Kedua, Sumpah Pemuda 1928 telah mengajarkan kepada rakyat bahwa variabel determinan untuk mencapai cita-cita merdeka adalah dengan persatuan.

Ketiga, kesadaran daerah untuk bersatu hadirnya Batak Bond, Jawa, Celebes, dan lain sebagainya menyiratkan perlunya kekuatan sinergi untuk menyusun agenda bersama secara konkret.

Kehadiran mereka di daerah membawa api semangat betapa kelak Indonesia harus hadir sebagai negara dan bangsa yang merdeka dan berdaulat.

Inilah yang kemudian menjadi modal dasar pijakan perjuangan ke arah yang lebih terarah yakni kemerdekaan Indonesia.

Kaum muda generasi 1928 telah berhasil merumuskan tesis berpikirnya tentang variabel pengikat (determinan) untuk Indonesia merdeka.

> **Data Tercatat**
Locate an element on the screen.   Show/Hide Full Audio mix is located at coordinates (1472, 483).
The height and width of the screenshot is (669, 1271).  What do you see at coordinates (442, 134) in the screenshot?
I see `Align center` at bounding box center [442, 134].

> **Tugas Anda**
Bisakah Anda menyalin kata demi kata bagian teks tentang Sumpah Pemuda 1928, mulai dari "Ketiga, kesadaran daerah" dan berakhir pada "merdeka dan berdaulat."?

> **Jawaban Latihan**
Ketiga, kesadaran daerah untuk bersatu hadirnya Batak Bond, Jawa, Celebes, dan lain sebagainya menyiratkan perlunya kekuatan sinergi untuk menyusun agenda bersama secara konkret.

Kehadiran mereka di daerah membawa api semangat betapa kelak Indonesia harus hadir sebagai negara dan bangsa yang merdeka dan berdaulat.